Anvisa Abre Processo para Revisar Normas de Publicidade de Medicamentos e Alimentos
A Agência Nacional de Vigilância Sanitária (Anvisa) deu um passo significativo ao aprovar a abertura de um processo para revisar as normas que regem a publicidade de medicamentos e alimentos no Brasil. A decisão unânime da diretoria colegiada reconhece a necessidade de atualizar regras com mais de 15 anos, especialmente em virtude das profundas transformações ocorridas no ambiente digital e da evolução do cenário regulatório.
Questionamentos Judiciais e a Busca por Consenso
Esta iniciativa ocorre em um contexto de crescentes questionamentos judiciais sobre a competência da Anvisa para regular a propaganda desses produtos. A mais recente dessas contestações é a Ação Direta de Inconstitucionalidade (ADI) 7788, movida pela Associação Brasileira de Emissoras de Rádio e Televisão (Abert) no Supremo Tribunal Federal (STF). O processo, que discute a constitucionalidade das resoluções RDC 96/2008 (medicamentos) e RDC 24/2010 (alimentos), está suspenso desde fevereiro deste ano para a busca de soluções consensuais, com uma nova audiência marcada para 17 de agosto.
Modernização para o Ambiente Digital e Transparência Regulatória
A Anvisa ressalta que a abertura da revisão não representa um recuo ou o reconhecimento de inconstitucionalidade das normas atuais, mas sim um cumprimento dos encaminhamentos do STF no processo conciliatório. O objetivo é avaliar o contexto e os problemas atuais para determinar quais dispositivos das resoluções devem ser mantidos, modificados ou aperfeiçoados. A agência visa modernizar as normas para abranger novas formas de comunicação comercial, como redes sociais, influenciadores digitais, comércio eletrônico e publicidade direcionada por algoritmos. As normas atuais permanecem válidas até a conclusão do processo.
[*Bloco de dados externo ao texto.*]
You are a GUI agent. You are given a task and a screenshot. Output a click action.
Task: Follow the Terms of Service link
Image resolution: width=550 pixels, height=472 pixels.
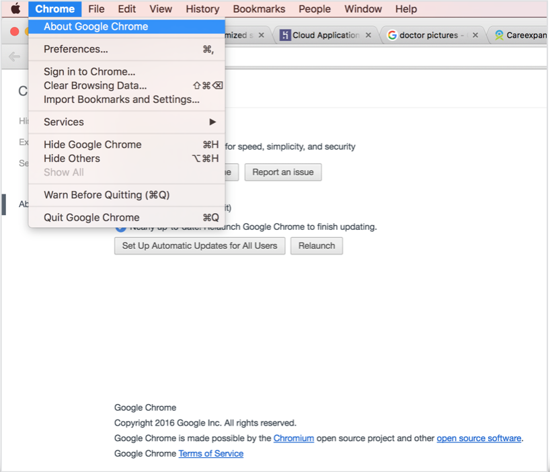click(210, 454)
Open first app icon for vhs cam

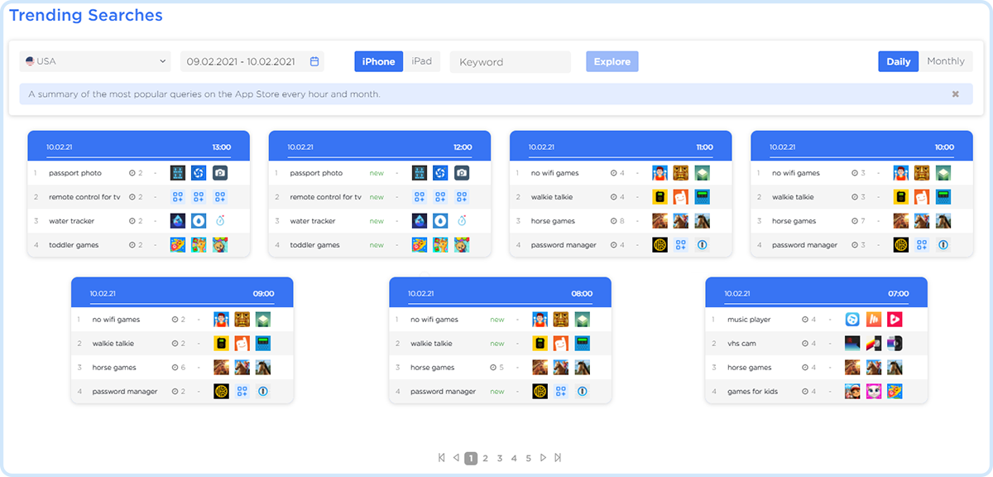(x=852, y=344)
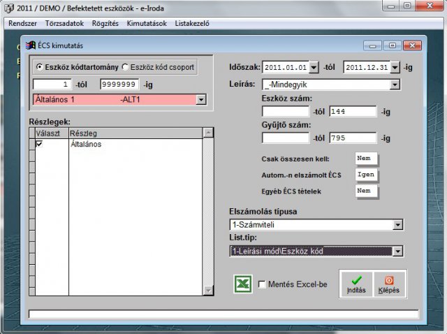Screen dimensions: 447x334
Task: Click the ÉCS kimutatás window title icon
Action: click(30, 46)
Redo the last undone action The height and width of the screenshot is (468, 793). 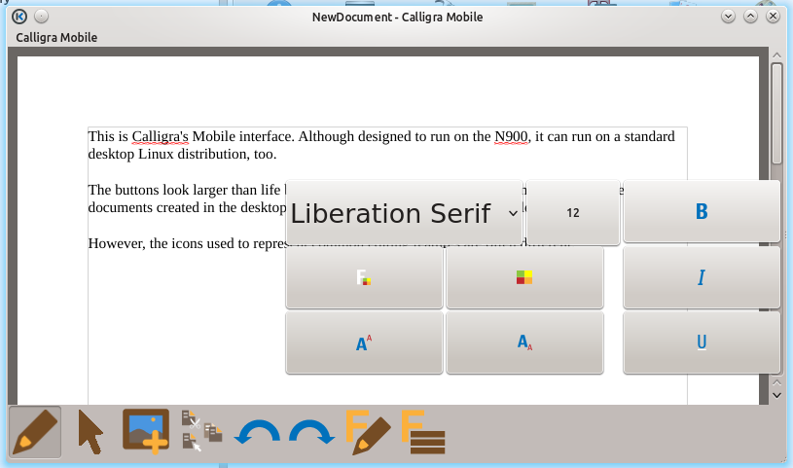[311, 433]
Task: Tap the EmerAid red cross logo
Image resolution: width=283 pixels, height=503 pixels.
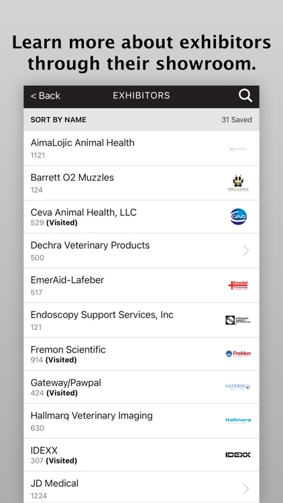Action: (x=238, y=285)
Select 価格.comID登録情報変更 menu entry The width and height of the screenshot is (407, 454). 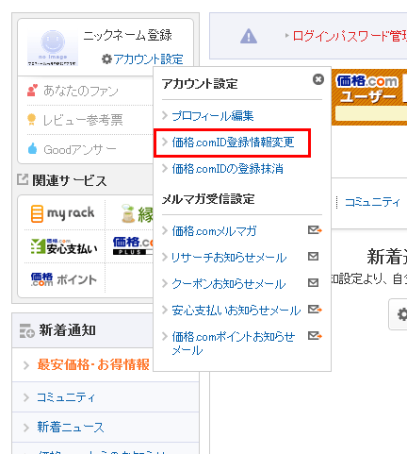(x=233, y=143)
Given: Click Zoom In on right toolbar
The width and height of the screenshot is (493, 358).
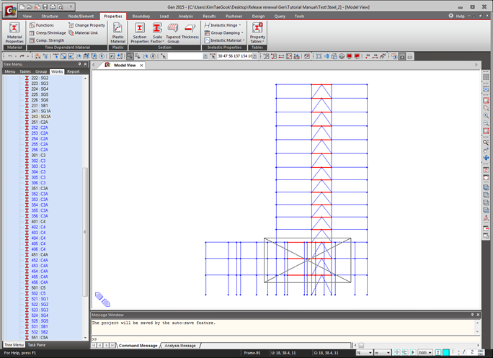Looking at the screenshot, I should click(487, 116).
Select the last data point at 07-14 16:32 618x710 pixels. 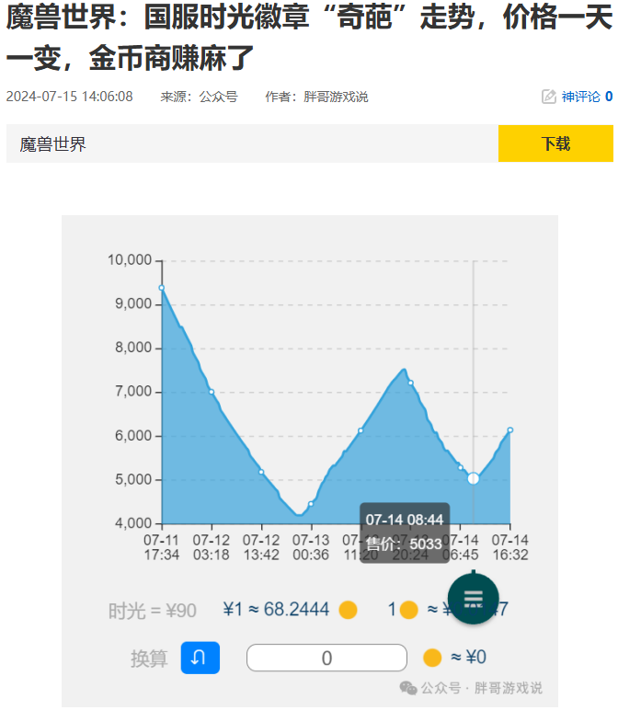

Argumentos da Anvisa e o Papel na Proteção da Saúde Pública
O diretor-presidente da Anvisa, Leandro Safatle, enfatizou a importância de defender o entendimento da agência sobre a regulamentação das propagandas, dada a necessidade de especial atenção do Estado aos riscos associados à comunicação e promoção desses produtos. Ele destacou que as formas e meios de comunicação evoluíram significativamente, apresentando novos desafios regulatórios. A Anvisa argumenta que a Lei nº 9.782/1999 confere à agência a competência para regulamentar produtos sob vigilância sanitária, incluindo a disciplina da publicidade como parte do poder regulatório voltado à proteção da saúde pública. A agência defende que suas normas estabelecem parâmetros para garantir transparência, veracidade e proteção ao consumidor, sem censurar a atividade publicitária. A proteção de crianças, grupos vulneráveis e a prevenção da automedicação e danos à saúde são pontos centrais na discussão, especialmente para alimentos e medicamentos.
O Debate no STF e a Possibilidade de Soluções Consensuais
A ação da Abert no STF argumenta que as normas da Anvisa impõem restrições que deveriam ser estabelecidas por lei federal, ferindo a liberdade econômica e de expressão comercial. Por outro lado, a Anvisa, a União e entidades de saúde defendem a competência da agência com base em seu poder regulatório para proteger a saúde pública. Durante as audiências de conciliação, a Abert sugeriu a autorregulamentação via Conar como alternativa. A Anvisa, embora reconheça o modelo como complementar, avalia que não é suficiente para substituir a atuação regulatória estatal, devido à natureza privada do Conar e à ausência de correspondência para temas cruciais como comunicação de risco, proteção de crianças e adolescentes, e publicidade de medicamentos controlados.
Desdobramentos e Futuras Mudanças
A abertura do processo regulatório pela Anvisa pode influenciar o andamento da ação no STF, potencialmente fortalecendo a busca por uma solução consensual. Especialistas avaliam que o Supremo poderá considerar a revisão das normas para manter a suspensão do processo até a conclusão dos trabalhos da agência. O STF então avaliará se a nova regulamentação atende às discussões da ação. Caso o mérito da ADI seja julgado, a Corte poderá confirmar a constitucionalidade das resoluções, declará-las inválidas parcial ou totalmente, ou estabelecer um período de transição. Para medicamentos, espera-se que a Anvisa ajuste as regulamentações considerando as sinalizações do STJ e modernize as normas para o ambiente digital, equilibrando a liberdade empresarial com a proteção da saúde pública. Setores como o farmacêutico e o de alimentos veem a revisão como positiva, defendendo regras mais claras, consulta pública e um diálogo transparente, além da análise de novos dados e estratégias de mercado.